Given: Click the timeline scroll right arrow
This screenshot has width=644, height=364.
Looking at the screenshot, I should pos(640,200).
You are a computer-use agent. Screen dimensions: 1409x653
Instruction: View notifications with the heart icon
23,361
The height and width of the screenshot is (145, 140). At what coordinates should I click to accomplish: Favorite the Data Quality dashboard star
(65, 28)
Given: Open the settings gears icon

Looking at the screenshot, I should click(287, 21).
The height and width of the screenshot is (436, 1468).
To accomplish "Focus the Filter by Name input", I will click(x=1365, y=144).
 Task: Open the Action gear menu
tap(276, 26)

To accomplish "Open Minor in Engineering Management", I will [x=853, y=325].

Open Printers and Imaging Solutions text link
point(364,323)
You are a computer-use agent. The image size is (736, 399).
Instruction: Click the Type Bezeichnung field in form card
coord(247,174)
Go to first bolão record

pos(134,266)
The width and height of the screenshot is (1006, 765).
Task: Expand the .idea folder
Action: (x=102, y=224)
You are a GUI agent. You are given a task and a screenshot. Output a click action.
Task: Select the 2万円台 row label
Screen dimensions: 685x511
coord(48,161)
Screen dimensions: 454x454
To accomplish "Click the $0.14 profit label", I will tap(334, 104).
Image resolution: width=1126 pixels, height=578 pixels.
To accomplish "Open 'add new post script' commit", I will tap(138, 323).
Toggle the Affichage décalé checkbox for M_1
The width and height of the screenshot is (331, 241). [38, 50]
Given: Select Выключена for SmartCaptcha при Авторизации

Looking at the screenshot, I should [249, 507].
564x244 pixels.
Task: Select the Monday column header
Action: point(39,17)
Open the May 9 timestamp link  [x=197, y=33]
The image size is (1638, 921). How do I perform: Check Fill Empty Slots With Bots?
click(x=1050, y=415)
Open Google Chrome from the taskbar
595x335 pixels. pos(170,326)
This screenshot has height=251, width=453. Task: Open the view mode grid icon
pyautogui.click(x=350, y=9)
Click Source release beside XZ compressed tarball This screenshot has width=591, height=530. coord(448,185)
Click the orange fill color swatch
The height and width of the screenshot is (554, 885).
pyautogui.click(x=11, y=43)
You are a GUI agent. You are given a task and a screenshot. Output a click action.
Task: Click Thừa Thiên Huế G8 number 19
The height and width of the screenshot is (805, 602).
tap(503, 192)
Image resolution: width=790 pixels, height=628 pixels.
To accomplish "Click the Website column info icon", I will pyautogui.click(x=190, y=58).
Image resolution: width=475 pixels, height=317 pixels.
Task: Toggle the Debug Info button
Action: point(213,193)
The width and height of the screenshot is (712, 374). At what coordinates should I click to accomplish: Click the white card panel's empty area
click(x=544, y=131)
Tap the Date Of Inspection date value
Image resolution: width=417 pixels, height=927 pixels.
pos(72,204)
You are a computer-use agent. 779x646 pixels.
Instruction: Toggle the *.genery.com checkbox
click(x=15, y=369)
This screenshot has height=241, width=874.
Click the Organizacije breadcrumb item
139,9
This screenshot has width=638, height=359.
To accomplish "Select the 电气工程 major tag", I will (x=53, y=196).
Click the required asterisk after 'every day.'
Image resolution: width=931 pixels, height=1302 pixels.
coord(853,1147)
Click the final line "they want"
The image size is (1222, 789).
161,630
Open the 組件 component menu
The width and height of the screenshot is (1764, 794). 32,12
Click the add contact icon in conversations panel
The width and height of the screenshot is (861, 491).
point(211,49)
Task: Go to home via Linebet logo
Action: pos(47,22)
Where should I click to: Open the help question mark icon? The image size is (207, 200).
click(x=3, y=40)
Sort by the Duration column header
------------------------------------------------------------
## DIRECTIVE
Render every line of the entries above as a JSON list of strings, one string per line, leaving out blank lines.

## COMPLETE RESPONSE
[
  "Given: Click the timeline scroll right arrow",
  "This screenshot has width=644, height=364.",
  "Looking at the screenshot, I should pos(640,200).",
  "You are a computer-use agent. Screen dimensions: 1409x653",
  "Instruction: View notifications with the heart icon",
  "23,361",
  "The height and width of the screenshot is (145, 140). At what coordinates should I click to accomplish: Favorite the Data Quality dashboard star",
  "(65, 28)",
  "Given: Open the settings gears icon",
  "Looking at the screenshot, I should click(287, 21).",
  "The height and width of the screenshot is (436, 1468).",
  "To accomplish \"Focus the Filter by Name input\", I will click(x=1365, y=144).",
  " Task: Open the Action gear menu",
  "tap(276, 26)",
  "To accomplish \"Open Minor in Engineering Management\", I will [x=853, y=325].",
  "Open Printers and Imaging Solutions text link",
  "point(364,323)",
  "You are a computer-use agent. The image size is (736, 399).",
  "Instruction: Click the Type Bezeichnung field in form card",
  "coord(247,174)",
  "Go to first bolão record",
  "pos(134,266)",
  "The width and height of the screenshot is (1006, 765).",
  "Task: Expand the .idea folder",
  "Action: (x=102, y=224)",
  "You are a GUI agent. You are given a task and a screenshot. Output a click action.",
  "Task: Select the 2万円台 row label",
  "Screen dimensions: 685x511",
  "coord(48,161)",
  "Screen dimensions: 454x454",
  "To accomplish \"Click the $0.14 profit label\", I will tap(334, 104).",
  "Image resolution: width=1126 pixels, height=578 pixels.",
  "To accomplish \"Open 'add new post script' commit\", I will tap(138, 323).",
  "Toggle the Affichage décalé checkbox for M_1",
  "The width and height of the screenshot is (331, 241). [38, 50]",
  "Given: Select Выключена for SmartCaptcha при Авторизации",
  "Looking at the screenshot, I should [249, 507].",
  "564x244 pixels.",
  "Task: Select the Monday column header",
  "Action: point(39,17)",
  "Open the May 9 timestamp link  [x=197, y=33]",
  "The image size is (1638, 921). How do I perform: Check Fill Empty Slots With Bots?",
  "click(x=1050, y=415)",
  "Open Google Chrome from the taskbar",
  "595x335 pixels. pos(170,326)",
  "This screenshot has height=251, width=453. Task: Open the view mode grid icon",
  "pyautogui.click(x=350, y=9)",
  "Click Source release beside XZ compressed tarball This screenshot has width=591, height=530. coord(448,185)",
  "Click the orange fill color swatch",
  "The height and width of the screenshot is (554, 885).",
  "pyautogui.click(x=11, y=43)",
  "You are a GUI agent. You are given a task and a screenshot. Output a click action.",
  "Task: Click Thừa Thiên Huế G8 number 19",
  "The height and width of the screenshot is (805, 602).",
  "tap(503, 192)",
  "Image resolution: width=790 pixels, height=628 pixels.",
  "To accomplish \"Click the Website column info icon\", I will pyautogui.click(x=190, y=58).",
  "Image resolution: width=475 pixels, height=317 pixels.",
  "Task: Toggle the Debug Info button",
  "Action: point(213,193)",
  "The width and height of the screenshot is (712, 374). At what coordinates should I click to accomplish: Click the white card panel's empty area",
  "click(x=544, y=131)",
  "Tap the Date Of Inspection date value",
  "Image resolution: width=417 pixels, height=927 pixels.",
  "pos(72,204)",
  "You are a computer-use agent. 779x646 pixels.",
  "Instruction: Toggle the *.genery.com checkbox",
  "click(x=15, y=369)",
  "This screenshot has height=241, width=874.",
  "Click the Organizacije breadcrumb item",
  "139,9",
  "This screenshot has width=638, height=359.",
  "To accomplish \"Select the 电气工程 major tag\", I will (x=53, y=196).",
  "Click the required asterisk after 'every day.'",
  "Image resolution: width=931 pixels, height=1302 pixels.",
  "coord(853,1147)",
  "Click the final line \"they want\"",
  "The image size is (1222, 789).",
  "161,630",
  "Open the 組件 component menu",
  "The width and height of the screenshot is (1764, 794). 32,12",
  "Click the add contact icon in conversations panel",
  "The width and height of the screenshot is (861, 491).",
  "point(211,49)",
  "Task: Go to home via Linebet logo",
  "Action: pos(47,22)",
  "Where should I click to: Open the help question mark icon? The image size is (207, 200).",
  "click(x=3, y=40)",
  "Sort by the Duration column header"
]